I will assume, without deciding, that the fact the appellant had once, eight years earlier, used a metal implement to strike another person in the absence of self‑defence, could rationally affect the assessment of whether it was the appellant, as opposed to his nephew, who had struck the complainant with the tyre lever and if so, whether he was acting in self‑defence at the time.
The substantive question in the appeal was whether the 2002 incident had significant probative value, either by itself, or having regard to other evidence, within the meaning of s 31A(2)(a), with respect to either or both of those two issues. The word 'significant' in this context has been taken to mean 'important' or 'of consequence'.
In my view, the evidence of the 2002 incident plainly did not have significant probative value in relation to either issue, for the following reasons. First, the incident in 2002 was a single, isolated incident which occurred eight years prior to the events the subject of the indictment in the matter under appeal. There was no suggestion that it constituted a recognisable mode of behaviour or conduct prior to that incident, and there was nothing to suggest that in the intervening eight years anything of a similar nature had occurred. Secondly, the metal implement in the 2002 incident was used as a weapon by way of an immediate response to the alleged sexual molestation of a 13‑year‑old girl. On the other hand, in the matter under appeal there was no immediate response to any perceived injustice.

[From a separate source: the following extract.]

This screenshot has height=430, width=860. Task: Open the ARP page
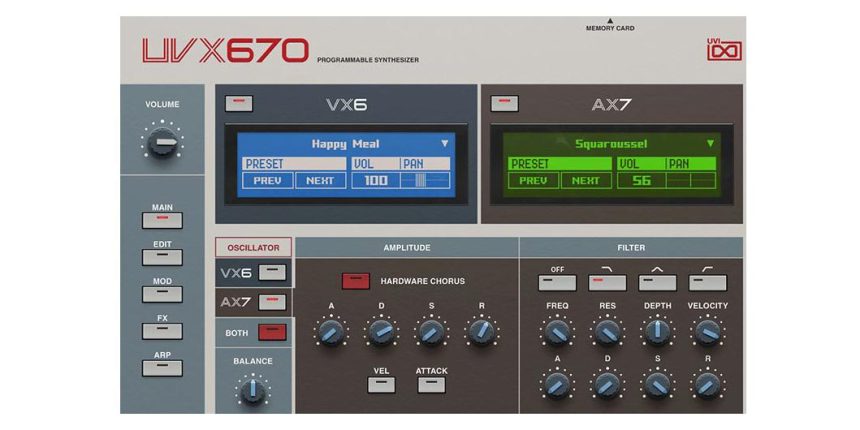[x=161, y=367]
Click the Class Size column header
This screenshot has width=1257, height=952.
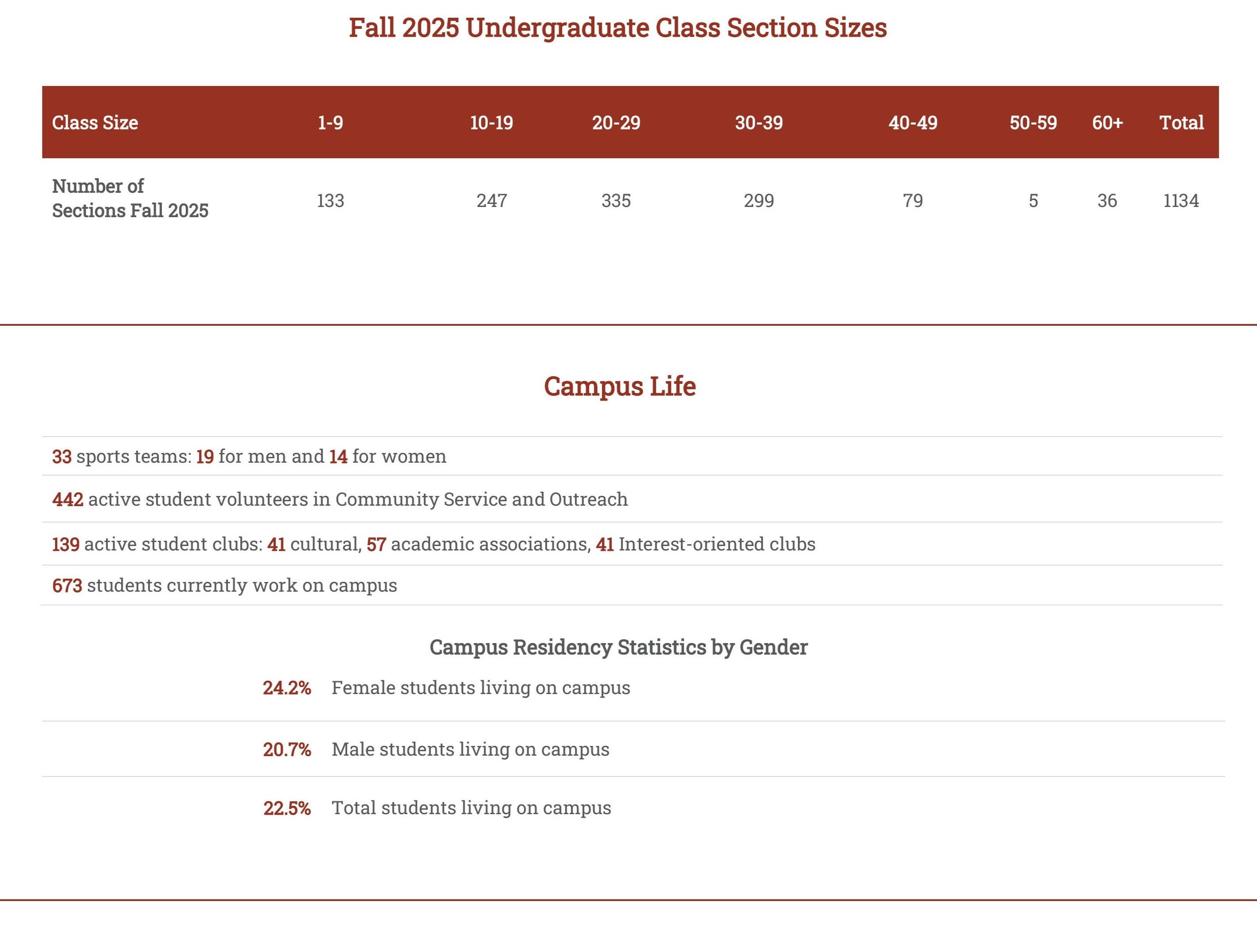click(x=95, y=123)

Rather, the offence allegedly involved, in effect, the appellant leaving home in the early hours of the morning to embark upon a calculated course of conduct in relation to which some one to two hours passed before the alleged assault took place. Thirdly, in this context, in the matter under appeal, he did not simply reach for a weapon which happened to be lying about, but, allegedly, deliberately alighted from the car bearing a weapon to be used in the alleged premeditated assault.
Fourthly, the assault in 2002 was said to be connected with the sexual molestation of a minor. There is no real equivalence between the appellant's response to that situation and the circumstances of the offence with which he was charged in the matter under appeal, which involved no sexual mistreatment of a minor. Fifthly, and related to the last point, the suggestion that the commonality between the two was, in effect, the appellant's 'overreaction' in the face of perceived injustice to 'females' generally, has an insubstantial foothold when proper recognition is given to the very peculiar circumstances of the 2002 incident.
For these reasons, the evidence did not have significant probative value and I considered that the appeal should be allowed. It is unnecessary to hypothesise on the result of the balancing exercise under s 31A(2)(b) of the Evidence Act, or on whether the prejudicial effect could be cured by direction, in the event that the evidence were to be treated as having significant probative value.
MAZZA JA: On 4 September 2012, I joined with the other members of the court in granting an extension of time, allowing the appeal, quashing the conviction and ordering a retrial. I have read the draft reasons of Murphy JA for making the orders. I respectfully agree with them. I wish to add some remarks of my own.
If experience in this court is anything to go by, it is not uncommon for the State to seek to adduce evidence pursuant to s 31A of the Evidence Act 1906 (WA) shortly before trial. In the present case, the State gave late notice of its intention to adduce the evidence of the incident in 2002. As a result, the question of its admissibility had to be dealt with on the last working day before the trial.
For obvious reasons, it is unsatisfactory for the State to decide, at virtually the eleventh hour, that it intends to adduce evidence pursuant to s 31A of the Evidence Act. Where the State seeks to adduce evidence pursuant to s 31A of the Evidence Act, that intention should be made clear to the accused and the court prior to and, by the very latest, at the time the matter is listed for trial.